Na palestra que proferiu em Recife, Gentil não especificou sua participação nesse episódio nem as divergências com seus irmãos. O personagem de que mais trata é o Padre Cícero Romão Batista, tratando-o muito mais como coiteiro de cangaceiros e fanáticos do que como líder religioso. Quanto ao Dr. Floro Bartolomeu, seu tratamento chega a demonstrar um certo rancor ao tratá-lo o tempo todo como criminoso comandante de jagunços. Quando cita o caso de Canudos, na Bahia, não aprofunda sua análise comparativa com a situação de Juazeiro do Norte. Não entendeu que a habilidade política do Padre Cícero e a interferência de Floro Bartolomeu foram fundamentais para que Juazeiro do Norte não se tornasse a segunda Canudos do Nordeste.

Desde o começo do século XX até os dias atuais, Juazeiro do Norte sempre manteve um representante na Câmara Federal. Primeiramente Dr. Floro Bartolomeu defendia interesses do Padre e de seu Juazeiro. Com a morte de Floro entrou em cena por várias legislaturas federais a figura do Dr. Leão Sampaio, sucedido pelo seu filho Mauro Sampaio e depois por representantes da família Bezerra.

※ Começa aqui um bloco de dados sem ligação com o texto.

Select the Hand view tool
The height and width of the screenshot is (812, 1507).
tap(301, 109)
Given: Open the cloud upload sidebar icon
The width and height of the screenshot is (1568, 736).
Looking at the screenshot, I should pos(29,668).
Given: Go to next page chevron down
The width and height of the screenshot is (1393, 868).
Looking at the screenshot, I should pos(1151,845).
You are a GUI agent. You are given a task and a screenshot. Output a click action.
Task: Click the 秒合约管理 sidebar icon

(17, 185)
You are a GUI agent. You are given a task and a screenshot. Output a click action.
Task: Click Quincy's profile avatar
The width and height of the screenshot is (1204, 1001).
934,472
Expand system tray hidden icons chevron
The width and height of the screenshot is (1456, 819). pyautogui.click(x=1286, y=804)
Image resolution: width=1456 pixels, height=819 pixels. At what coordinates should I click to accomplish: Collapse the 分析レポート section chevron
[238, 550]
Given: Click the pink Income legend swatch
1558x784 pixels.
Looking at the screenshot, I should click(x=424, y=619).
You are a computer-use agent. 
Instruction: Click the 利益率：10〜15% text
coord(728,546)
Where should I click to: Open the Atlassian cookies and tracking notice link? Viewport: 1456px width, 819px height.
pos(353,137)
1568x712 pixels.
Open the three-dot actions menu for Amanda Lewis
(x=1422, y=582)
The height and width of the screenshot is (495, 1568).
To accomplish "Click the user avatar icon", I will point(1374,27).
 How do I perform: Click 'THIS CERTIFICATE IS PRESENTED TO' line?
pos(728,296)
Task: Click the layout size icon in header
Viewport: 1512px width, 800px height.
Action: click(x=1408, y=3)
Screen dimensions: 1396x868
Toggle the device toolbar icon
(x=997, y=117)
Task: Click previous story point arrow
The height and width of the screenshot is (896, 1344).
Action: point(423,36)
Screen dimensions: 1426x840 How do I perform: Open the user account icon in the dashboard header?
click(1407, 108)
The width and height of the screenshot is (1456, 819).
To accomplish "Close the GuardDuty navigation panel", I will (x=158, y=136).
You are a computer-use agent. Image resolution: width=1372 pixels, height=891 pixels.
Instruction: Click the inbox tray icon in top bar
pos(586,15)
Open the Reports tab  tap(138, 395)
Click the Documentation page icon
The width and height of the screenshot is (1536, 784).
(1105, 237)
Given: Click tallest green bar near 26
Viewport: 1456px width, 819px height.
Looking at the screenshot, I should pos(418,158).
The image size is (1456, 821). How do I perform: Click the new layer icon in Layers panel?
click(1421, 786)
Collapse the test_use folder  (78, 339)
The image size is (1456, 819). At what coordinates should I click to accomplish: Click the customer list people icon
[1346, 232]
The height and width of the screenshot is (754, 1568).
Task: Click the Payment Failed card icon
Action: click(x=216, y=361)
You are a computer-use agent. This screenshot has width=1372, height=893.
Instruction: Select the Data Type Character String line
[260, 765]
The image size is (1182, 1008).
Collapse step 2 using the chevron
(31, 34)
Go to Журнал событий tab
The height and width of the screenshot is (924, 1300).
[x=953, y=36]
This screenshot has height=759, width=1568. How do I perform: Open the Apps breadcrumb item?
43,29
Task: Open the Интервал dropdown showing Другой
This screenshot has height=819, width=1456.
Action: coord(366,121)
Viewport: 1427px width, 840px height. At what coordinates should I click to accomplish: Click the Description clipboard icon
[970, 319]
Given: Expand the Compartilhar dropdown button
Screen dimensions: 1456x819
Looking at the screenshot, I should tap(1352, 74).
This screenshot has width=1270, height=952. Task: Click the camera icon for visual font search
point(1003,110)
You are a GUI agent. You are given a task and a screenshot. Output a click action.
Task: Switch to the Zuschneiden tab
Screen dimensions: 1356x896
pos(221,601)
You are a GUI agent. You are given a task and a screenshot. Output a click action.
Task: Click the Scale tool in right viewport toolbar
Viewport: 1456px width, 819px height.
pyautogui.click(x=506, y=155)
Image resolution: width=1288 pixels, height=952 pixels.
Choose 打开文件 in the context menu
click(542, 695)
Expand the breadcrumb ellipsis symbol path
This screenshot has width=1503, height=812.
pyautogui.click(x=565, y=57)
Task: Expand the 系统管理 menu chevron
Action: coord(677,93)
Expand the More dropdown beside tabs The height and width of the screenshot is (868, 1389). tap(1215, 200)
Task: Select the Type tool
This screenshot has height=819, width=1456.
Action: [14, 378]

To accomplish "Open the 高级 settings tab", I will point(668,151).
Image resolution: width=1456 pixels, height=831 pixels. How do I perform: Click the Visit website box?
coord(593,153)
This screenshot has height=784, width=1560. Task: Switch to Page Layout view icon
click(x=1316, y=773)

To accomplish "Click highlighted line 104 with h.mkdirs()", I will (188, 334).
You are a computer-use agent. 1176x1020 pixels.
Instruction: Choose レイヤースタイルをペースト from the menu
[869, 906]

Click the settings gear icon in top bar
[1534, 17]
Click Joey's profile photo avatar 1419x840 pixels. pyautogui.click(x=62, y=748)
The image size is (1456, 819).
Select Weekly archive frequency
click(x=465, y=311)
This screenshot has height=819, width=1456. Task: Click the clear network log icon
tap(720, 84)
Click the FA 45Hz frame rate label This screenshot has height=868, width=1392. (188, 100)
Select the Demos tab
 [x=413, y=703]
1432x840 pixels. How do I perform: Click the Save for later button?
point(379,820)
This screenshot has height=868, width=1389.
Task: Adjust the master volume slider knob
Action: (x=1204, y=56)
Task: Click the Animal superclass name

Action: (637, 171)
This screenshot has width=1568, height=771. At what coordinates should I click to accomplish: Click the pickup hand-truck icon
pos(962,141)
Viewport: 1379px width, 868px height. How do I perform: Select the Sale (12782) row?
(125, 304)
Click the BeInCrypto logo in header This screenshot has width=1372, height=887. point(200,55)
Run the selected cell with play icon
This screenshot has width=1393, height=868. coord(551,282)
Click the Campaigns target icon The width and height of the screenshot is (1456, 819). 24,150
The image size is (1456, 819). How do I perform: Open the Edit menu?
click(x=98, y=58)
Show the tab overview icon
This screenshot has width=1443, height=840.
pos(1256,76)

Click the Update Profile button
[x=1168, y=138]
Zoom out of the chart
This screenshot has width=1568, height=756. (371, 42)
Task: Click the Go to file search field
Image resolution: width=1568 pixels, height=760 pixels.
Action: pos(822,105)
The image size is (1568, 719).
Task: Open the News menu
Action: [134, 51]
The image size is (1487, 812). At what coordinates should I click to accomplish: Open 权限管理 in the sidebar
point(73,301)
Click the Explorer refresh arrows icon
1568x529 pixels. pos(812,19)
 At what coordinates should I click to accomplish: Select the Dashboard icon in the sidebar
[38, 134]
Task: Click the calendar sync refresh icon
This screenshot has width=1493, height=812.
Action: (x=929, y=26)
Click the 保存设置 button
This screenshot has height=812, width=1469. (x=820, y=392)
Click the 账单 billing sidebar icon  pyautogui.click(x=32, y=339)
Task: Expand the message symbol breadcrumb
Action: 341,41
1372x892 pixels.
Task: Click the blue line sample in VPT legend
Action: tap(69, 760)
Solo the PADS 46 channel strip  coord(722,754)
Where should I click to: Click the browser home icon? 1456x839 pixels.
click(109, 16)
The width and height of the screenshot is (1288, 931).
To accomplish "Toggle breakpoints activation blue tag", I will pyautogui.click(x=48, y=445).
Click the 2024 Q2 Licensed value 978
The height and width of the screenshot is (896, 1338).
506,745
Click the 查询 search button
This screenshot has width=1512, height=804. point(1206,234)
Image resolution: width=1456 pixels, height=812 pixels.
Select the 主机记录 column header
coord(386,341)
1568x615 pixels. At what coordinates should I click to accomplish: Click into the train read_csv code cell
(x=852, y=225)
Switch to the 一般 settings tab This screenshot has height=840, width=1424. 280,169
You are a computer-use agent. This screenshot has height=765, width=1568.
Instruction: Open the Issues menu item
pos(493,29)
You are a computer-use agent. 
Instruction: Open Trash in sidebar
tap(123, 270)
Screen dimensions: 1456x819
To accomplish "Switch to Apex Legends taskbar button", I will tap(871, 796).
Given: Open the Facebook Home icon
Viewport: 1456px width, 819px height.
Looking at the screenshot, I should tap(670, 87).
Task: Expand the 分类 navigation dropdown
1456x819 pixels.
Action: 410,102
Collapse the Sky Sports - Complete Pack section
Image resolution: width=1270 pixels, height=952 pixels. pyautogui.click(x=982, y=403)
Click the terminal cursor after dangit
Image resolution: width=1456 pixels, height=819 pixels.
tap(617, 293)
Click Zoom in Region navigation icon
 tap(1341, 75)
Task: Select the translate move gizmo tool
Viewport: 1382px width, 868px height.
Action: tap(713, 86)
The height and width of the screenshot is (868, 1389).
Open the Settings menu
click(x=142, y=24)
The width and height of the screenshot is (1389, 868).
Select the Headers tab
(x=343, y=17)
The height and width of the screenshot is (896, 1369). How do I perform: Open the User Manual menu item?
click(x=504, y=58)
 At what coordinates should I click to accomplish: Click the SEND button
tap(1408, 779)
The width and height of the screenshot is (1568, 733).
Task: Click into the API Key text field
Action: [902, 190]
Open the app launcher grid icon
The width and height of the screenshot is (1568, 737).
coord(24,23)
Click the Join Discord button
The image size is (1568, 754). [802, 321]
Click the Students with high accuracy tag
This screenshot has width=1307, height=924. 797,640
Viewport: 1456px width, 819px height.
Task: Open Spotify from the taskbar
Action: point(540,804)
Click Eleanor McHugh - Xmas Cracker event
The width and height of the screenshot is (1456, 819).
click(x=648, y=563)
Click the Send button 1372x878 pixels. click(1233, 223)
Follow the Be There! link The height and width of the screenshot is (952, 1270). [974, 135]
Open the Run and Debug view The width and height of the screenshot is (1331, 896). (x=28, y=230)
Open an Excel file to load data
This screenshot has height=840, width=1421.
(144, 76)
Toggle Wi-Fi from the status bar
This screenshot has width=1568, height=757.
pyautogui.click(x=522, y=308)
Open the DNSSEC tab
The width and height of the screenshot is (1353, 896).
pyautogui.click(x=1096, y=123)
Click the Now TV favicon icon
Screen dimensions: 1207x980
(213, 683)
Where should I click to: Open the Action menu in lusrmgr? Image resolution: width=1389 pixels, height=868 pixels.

Fato é que por todo o século XX sempre houve um representante juazeirense naquela Câmara. É evidente que no caso de Canudos, o conselheiro, mesmo dirigindo uma comunidade de 60 mil pessoas, nunca teve essa preocupação.

Prova da habilidade política do Padre Cícero culminou com o pacto dos coronéis, quando mais era ameaçada a existência de Juazeiro. Gentil Augusto não cita esse fato, mas seu pai, Coronel Gustavo Augusto Lima estava à mesa das negociações do pacto, ao lado de quase duas dezenas de coronéis potentados da região do Cariri cearense. Em sua palestra, Gentil Augusto ocupou-se mais dos casos de jagunçagens e pistolagens, sem aprofundar razões que levaram aos problemas em Juazeiro do Norte, onde entre romeiros, ocultavam-se também os mais sanguinários matadores do Nordeste.

Um dos enganos de Gentil Augusto nessa palestra foi afirmar que Padre Cícero nasceu em Missão Velha, quando se sabe que sua origem é cratense.

Outra verrina de sua pena é não admitir o poder de conciliação e liderança do Padre Cícero em administrar toda uma população de tendências tão díspares, como romeiros, jagunços, beatos, coronéis latifundiários, mascates, políticos espertalhões. Todas as tendências humanas figuravam naquele caldeirão urbano prestes a explodir. Não fora a habilidade do Padre, bem como sua demonstração de fé e caridade, talvez hoje aquela cidade não existisse.

Em um apanhado final do que contém essa palestra de Gentil Augusto, pode-se dizer que vale a pena sua leitura, pelo fato de que se trata de visão diferente dos fatos, daquela que muitos escritores apresentam. É tanto que Lampião se apresenta como facínora e criminoso com sua perversidade latente. Getúlio Vargas aparece como o ditador que se respaldou em eminências pardas que lhe deram força, principalmente surgidas no ambiente gaúcho: Pinheiro Machado, Flores da Cunha, Felinto Muller e os interventores estaduais e municipais que extrapolaram seus limites de repressão sob a inspiração do governante maior. Daí que vale a pena a leitura desse documento histórico em que se torna hoje essa palestra de Gentil Augusto de Lima.


FONTE: Jornal Diário do Nordeste - 08/12/15.